4 June, 2021
Bad companies, in the long run, will lose. Just have a look at our story about Shell this week.
Consumers and civil society have long condemned, protested against and boycotted brands that did more harm than good. Recently, investors and governments have also been increasing pressures on companies, and urging them to do better, whether it be through court rulings, divestments or board-appointees. It is for this reason that we disagreed with an article in the Times earlier this week claiming that the flows going towards ESG funds reflect the desire of the average investor to make a quick profit, rather than, as we believe, reflecting a broader societal shift towards values-driven investing.
We believe that the reason ESG funds are doing so well right now is because they provide a path to a sustainable future, at a time it feels increasingly important that we reach that destination, and quickly. In the same way that companies have had to consider their wider impact on society and aligning to consumer values better, now so do investment funds.
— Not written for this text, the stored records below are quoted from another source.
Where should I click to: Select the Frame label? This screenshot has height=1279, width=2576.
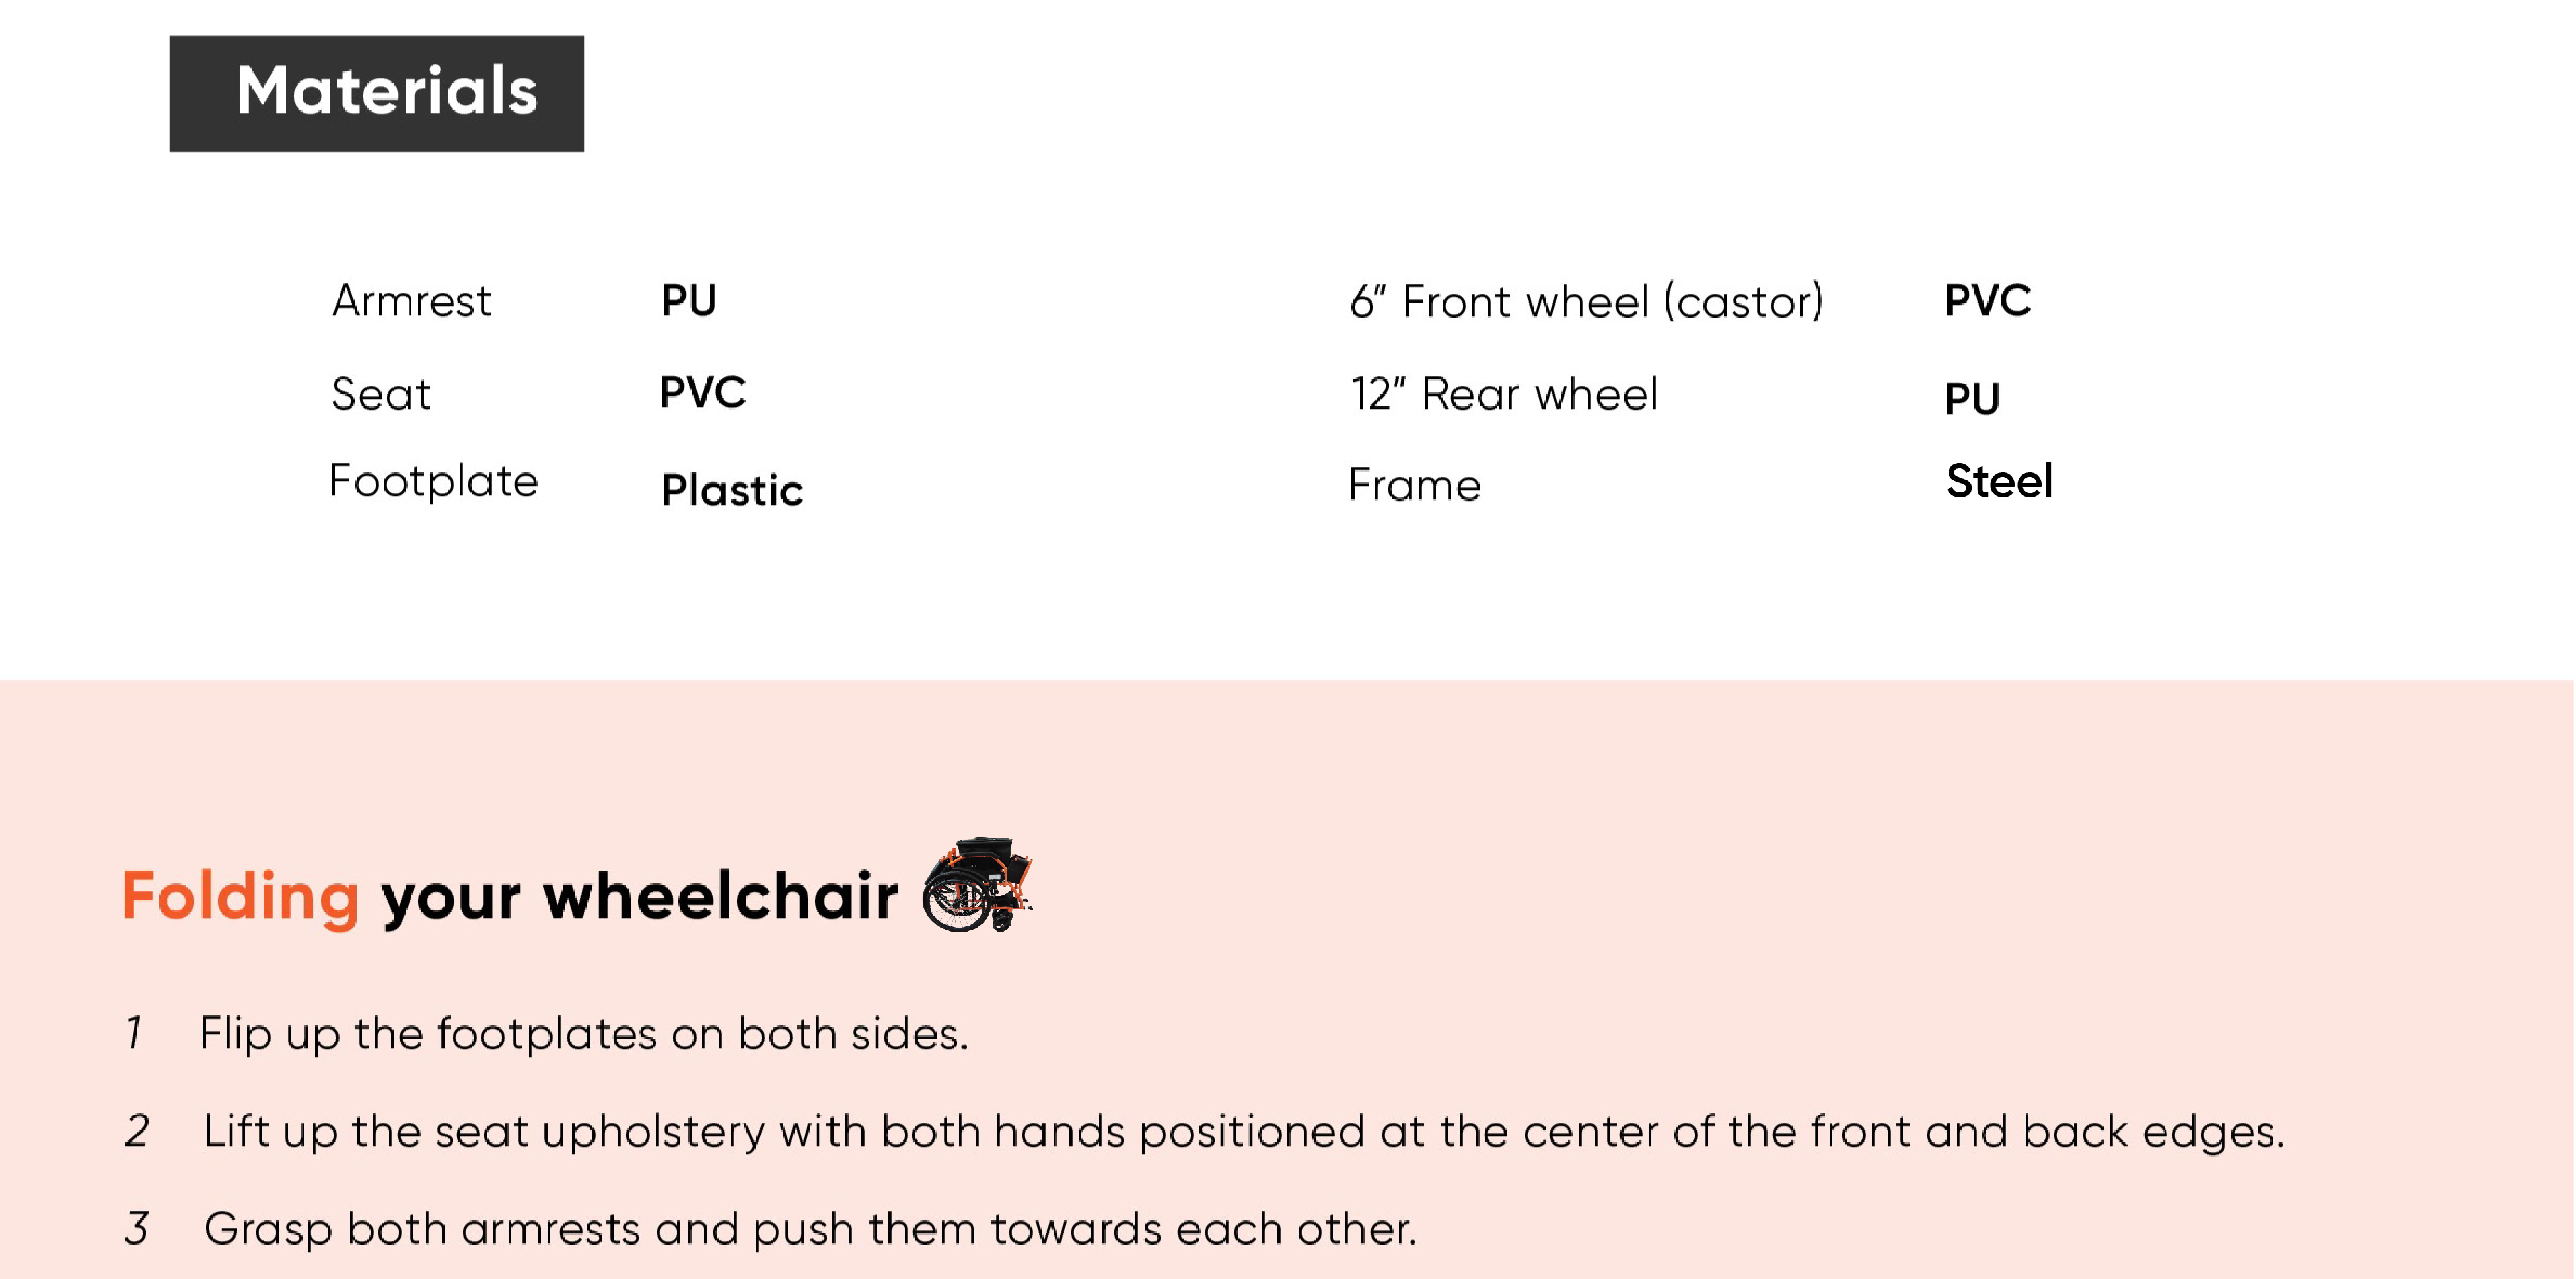(1414, 485)
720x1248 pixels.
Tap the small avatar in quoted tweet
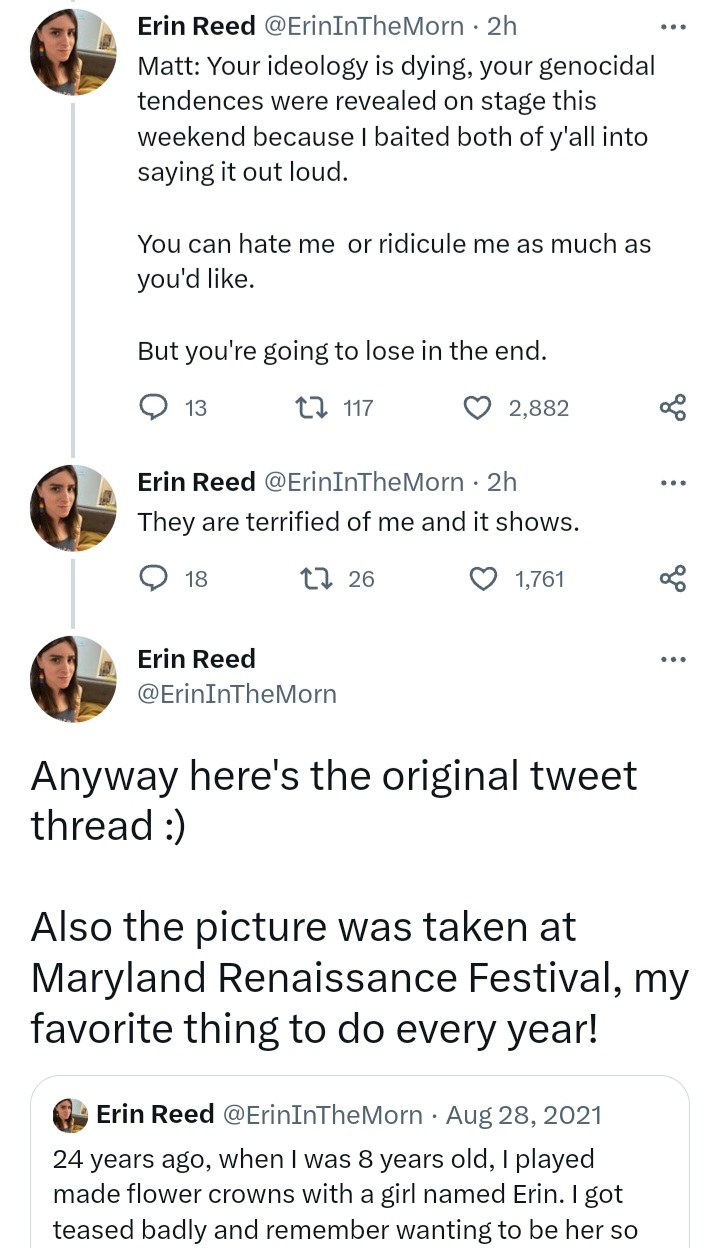[x=73, y=1115]
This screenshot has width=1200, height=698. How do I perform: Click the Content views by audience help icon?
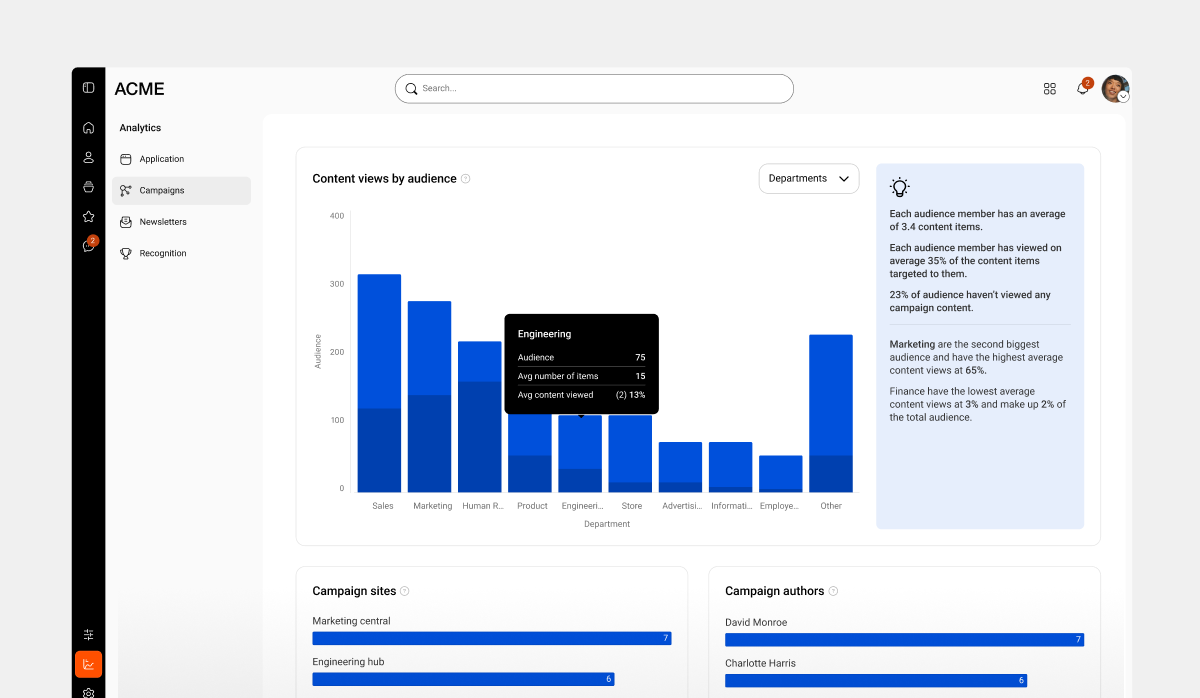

Investors are not just algorithms; they have some of that anthropological intelligence we wrote about this week and consider investments from multiple angles, not just the money making one. And unsurprisingly, the funds that are benefitting from that are the ESG ones as the impact of where we put our money becomes apparent.
The bottom line here is, there are increasingly sustainable options out there in terms of brands, funds, and all manner of other products. And it is these sustainable options that people are increasingly choosing, across a whole range of different products, including investment funds. Demand pushes up the price, of course, but it’s the desire for social and environmental value that is driving the demand, rather than “hot money” chasing the next quick return, that is responsible for the impressive performance of these funds.